__EXERCISE BRIEF__: Repeat the entries beneath in their entirety, precisely as given.
[INFORMATION — start]
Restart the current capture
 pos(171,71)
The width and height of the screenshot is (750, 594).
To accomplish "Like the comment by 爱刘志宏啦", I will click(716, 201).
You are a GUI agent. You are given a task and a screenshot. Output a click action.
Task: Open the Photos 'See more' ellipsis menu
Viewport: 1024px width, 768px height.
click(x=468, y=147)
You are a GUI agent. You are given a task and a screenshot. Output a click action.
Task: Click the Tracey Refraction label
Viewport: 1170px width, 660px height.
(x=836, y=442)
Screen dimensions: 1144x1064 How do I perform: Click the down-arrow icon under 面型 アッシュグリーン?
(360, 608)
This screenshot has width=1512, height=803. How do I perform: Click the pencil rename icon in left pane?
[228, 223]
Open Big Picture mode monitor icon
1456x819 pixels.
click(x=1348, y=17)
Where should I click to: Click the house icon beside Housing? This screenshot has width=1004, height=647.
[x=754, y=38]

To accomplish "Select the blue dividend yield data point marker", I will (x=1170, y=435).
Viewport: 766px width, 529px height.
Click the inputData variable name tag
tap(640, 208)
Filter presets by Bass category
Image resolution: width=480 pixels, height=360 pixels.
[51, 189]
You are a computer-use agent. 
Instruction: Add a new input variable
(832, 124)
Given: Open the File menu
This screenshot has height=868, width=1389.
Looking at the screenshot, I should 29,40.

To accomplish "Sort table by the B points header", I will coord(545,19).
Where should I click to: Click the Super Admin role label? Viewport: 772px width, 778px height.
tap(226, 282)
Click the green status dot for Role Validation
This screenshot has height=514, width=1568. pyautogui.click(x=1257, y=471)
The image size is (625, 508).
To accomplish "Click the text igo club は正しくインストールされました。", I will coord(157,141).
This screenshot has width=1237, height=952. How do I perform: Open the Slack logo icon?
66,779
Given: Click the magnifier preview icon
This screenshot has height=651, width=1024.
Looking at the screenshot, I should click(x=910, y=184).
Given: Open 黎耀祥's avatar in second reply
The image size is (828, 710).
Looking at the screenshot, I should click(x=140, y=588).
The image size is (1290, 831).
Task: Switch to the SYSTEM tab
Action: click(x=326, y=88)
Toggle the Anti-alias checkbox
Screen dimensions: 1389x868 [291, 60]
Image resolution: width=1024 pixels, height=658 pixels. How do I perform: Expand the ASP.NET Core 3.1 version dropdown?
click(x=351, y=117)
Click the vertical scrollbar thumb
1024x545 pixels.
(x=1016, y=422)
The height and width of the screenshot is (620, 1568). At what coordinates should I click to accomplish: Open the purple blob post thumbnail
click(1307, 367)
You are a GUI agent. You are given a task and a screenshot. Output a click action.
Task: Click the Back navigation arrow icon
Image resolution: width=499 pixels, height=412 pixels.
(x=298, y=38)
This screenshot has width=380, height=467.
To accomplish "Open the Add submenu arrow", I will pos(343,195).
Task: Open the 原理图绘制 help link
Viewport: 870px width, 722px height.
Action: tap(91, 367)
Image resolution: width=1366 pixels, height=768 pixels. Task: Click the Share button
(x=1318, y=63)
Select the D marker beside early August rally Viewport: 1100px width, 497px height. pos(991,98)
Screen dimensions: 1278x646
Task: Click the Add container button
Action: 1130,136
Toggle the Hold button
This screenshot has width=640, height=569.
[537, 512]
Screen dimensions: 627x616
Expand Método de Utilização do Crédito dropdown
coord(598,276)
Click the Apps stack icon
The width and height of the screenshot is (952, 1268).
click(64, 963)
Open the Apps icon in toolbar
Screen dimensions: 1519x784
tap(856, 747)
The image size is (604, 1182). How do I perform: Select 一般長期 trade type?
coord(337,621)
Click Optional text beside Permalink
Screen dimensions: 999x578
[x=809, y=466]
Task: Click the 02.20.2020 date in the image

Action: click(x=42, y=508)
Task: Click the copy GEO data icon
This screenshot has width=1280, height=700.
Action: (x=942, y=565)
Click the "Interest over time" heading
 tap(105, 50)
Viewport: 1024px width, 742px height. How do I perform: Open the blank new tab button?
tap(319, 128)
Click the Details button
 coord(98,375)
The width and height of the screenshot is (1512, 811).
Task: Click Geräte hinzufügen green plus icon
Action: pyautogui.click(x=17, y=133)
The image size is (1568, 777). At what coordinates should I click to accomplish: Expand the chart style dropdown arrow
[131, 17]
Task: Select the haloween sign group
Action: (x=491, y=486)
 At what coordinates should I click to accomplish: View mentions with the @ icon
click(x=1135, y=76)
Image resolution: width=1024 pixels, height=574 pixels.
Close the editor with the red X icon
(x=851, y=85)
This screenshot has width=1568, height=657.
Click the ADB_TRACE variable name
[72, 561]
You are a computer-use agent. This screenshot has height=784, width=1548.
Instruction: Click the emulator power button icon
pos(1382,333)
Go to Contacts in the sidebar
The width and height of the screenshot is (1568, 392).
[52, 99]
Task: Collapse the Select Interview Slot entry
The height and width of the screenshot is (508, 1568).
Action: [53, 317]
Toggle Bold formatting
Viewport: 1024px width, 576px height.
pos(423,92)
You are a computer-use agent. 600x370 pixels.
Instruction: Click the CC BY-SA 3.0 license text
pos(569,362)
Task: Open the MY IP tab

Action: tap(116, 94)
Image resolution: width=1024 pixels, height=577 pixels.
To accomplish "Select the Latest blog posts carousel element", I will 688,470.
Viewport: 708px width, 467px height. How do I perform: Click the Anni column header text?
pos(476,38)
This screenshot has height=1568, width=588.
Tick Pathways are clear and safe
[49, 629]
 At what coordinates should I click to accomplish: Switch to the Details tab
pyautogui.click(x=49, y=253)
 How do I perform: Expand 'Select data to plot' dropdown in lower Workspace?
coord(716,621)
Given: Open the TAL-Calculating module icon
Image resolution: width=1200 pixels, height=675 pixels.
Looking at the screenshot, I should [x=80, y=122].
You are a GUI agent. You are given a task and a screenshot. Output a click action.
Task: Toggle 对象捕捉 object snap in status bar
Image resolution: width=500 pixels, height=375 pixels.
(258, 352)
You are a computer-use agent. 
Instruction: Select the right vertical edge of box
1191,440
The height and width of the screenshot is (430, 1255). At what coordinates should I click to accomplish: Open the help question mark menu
[INFORMATION — finish]
__COMPLETED EXERCISE__:
Restart the current capture
 pos(171,71)
The width and height of the screenshot is (750, 594).
To accomplish "Like the comment by 爱刘志宏啦", I will click(716, 201).
You are a GUI agent. You are given a task and a screenshot. Output a click action.
Task: Open the Photos 'See more' ellipsis menu
Viewport: 1024px width, 768px height.
click(x=468, y=147)
You are a GUI agent. You are given a task and a screenshot. Output a click action.
Task: Click the Tracey Refraction label
Viewport: 1170px width, 660px height.
(x=836, y=442)
Screen dimensions: 1144x1064 How do I perform: Click the down-arrow icon under 面型 アッシュグリーン?
(360, 608)
This screenshot has width=1512, height=803. How do I perform: Click the pencil rename icon in left pane?
[228, 223]
Open Big Picture mode monitor icon
1456x819 pixels.
click(x=1348, y=17)
Where should I click to: Click the house icon beside Housing? This screenshot has width=1004, height=647.
[x=754, y=38]

To accomplish "Select the blue dividend yield data point marker", I will (x=1170, y=435).
Viewport: 766px width, 529px height.
Click the inputData variable name tag
tap(640, 208)
Filter presets by Bass category
Image resolution: width=480 pixels, height=360 pixels.
[51, 189]
You are a computer-use agent. 
Instruction: Add a new input variable
(832, 124)
Given: Open the File menu
This screenshot has height=868, width=1389.
Looking at the screenshot, I should 29,40.

To accomplish "Sort table by the B points header", I will coord(545,19).
Where should I click to: Click the Super Admin role label? Viewport: 772px width, 778px height.
tap(226, 282)
Click the green status dot for Role Validation
This screenshot has height=514, width=1568. pyautogui.click(x=1257, y=471)
The image size is (625, 508).
To accomplish "Click the text igo club は正しくインストールされました。", I will coord(157,141).
This screenshot has width=1237, height=952. How do I perform: Open the Slack logo icon?
66,779
Given: Click the magnifier preview icon
This screenshot has height=651, width=1024.
Looking at the screenshot, I should click(x=910, y=184).
Given: Open 黎耀祥's avatar in second reply
The image size is (828, 710).
Looking at the screenshot, I should click(x=140, y=588).
The image size is (1290, 831).
Task: Switch to the SYSTEM tab
Action: click(x=326, y=88)
Toggle the Anti-alias checkbox
Screen dimensions: 1389x868 [291, 60]
Image resolution: width=1024 pixels, height=658 pixels. How do I perform: Expand the ASP.NET Core 3.1 version dropdown?
click(x=351, y=117)
Click the vertical scrollbar thumb
1024x545 pixels.
(x=1016, y=422)
The height and width of the screenshot is (620, 1568). At what coordinates should I click to accomplish: Open the purple blob post thumbnail
click(1307, 367)
You are a GUI agent. You are given a task and a screenshot. Output a click action.
Task: Click the Back navigation arrow icon
Image resolution: width=499 pixels, height=412 pixels.
(x=298, y=38)
This screenshot has width=380, height=467.
To accomplish "Open the Add submenu arrow", I will pos(343,195).
Task: Open the 原理图绘制 help link
Viewport: 870px width, 722px height.
Action: tap(91, 367)
Image resolution: width=1366 pixels, height=768 pixels. Task: Click the Share button
(x=1318, y=63)
Select the D marker beside early August rally Viewport: 1100px width, 497px height. pos(991,98)
Screen dimensions: 1278x646
Task: Click the Add container button
Action: 1130,136
Toggle the Hold button
This screenshot has width=640, height=569.
[537, 512]
Screen dimensions: 627x616
Expand Método de Utilização do Crédito dropdown
coord(598,276)
Click the Apps stack icon
The width and height of the screenshot is (952, 1268).
click(64, 963)
Open the Apps icon in toolbar
Screen dimensions: 1519x784
tap(856, 747)
The image size is (604, 1182). How do I perform: Select 一般長期 trade type?
coord(337,621)
Click Optional text beside Permalink
Screen dimensions: 999x578
[x=809, y=466]
Task: Click the 02.20.2020 date in the image

Action: click(x=42, y=508)
Task: Click the copy GEO data icon
This screenshot has width=1280, height=700.
Action: (x=942, y=565)
Click the "Interest over time" heading
 tap(105, 50)
Viewport: 1024px width, 742px height. How do I perform: Open the blank new tab button?
tap(319, 128)
Click the Details button
 coord(98,375)
The width and height of the screenshot is (1512, 811).
Task: Click Geräte hinzufügen green plus icon
Action: pyautogui.click(x=17, y=133)
The image size is (1568, 777). At what coordinates should I click to accomplish: Expand the chart style dropdown arrow
[131, 17]
Task: Select the haloween sign group
Action: (x=491, y=486)
 At what coordinates should I click to accomplish: View mentions with the @ icon
click(x=1135, y=76)
Image resolution: width=1024 pixels, height=574 pixels.
Close the editor with the red X icon
(x=851, y=85)
This screenshot has width=1568, height=657.
Click the ADB_TRACE variable name
[72, 561]
You are a computer-use agent. This screenshot has height=784, width=1548.
Instruction: Click the emulator power button icon
pos(1382,333)
Go to Contacts in the sidebar
The width and height of the screenshot is (1568, 392).
[52, 99]
Task: Collapse the Select Interview Slot entry
The height and width of the screenshot is (508, 1568).
Action: [53, 317]
Toggle Bold formatting
Viewport: 1024px width, 576px height.
pos(423,92)
You are a computer-use agent. 600x370 pixels.
Instruction: Click the CC BY-SA 3.0 license text
pos(569,362)
Task: Open the MY IP tab

Action: tap(116, 94)
Image resolution: width=1024 pixels, height=577 pixels.
To accomplish "Select the Latest blog posts carousel element", I will 688,470.
Viewport: 708px width, 467px height. How do I perform: Click the Anni column header text?
pos(476,38)
This screenshot has height=1568, width=588.
Tick Pathways are clear and safe
[49, 629]
 At what coordinates should I click to accomplish: Switch to the Details tab
pyautogui.click(x=49, y=253)
 How do I perform: Expand 'Select data to plot' dropdown in lower Workspace?
coord(716,621)
Given: Open the TAL-Calculating module icon
Image resolution: width=1200 pixels, height=675 pixels.
Looking at the screenshot, I should [x=80, y=122].
You are a GUI agent. You are given a task and a screenshot. Output a click action.
Task: Toggle 对象捕捉 object snap in status bar
Image resolution: width=500 pixels, height=375 pixels.
(258, 352)
You are a computer-use agent. 
Instruction: Select the right vertical edge of box
1191,440
The height and width of the screenshot is (430, 1255). At what coordinates should I click to accomplish: Open the help question mark menu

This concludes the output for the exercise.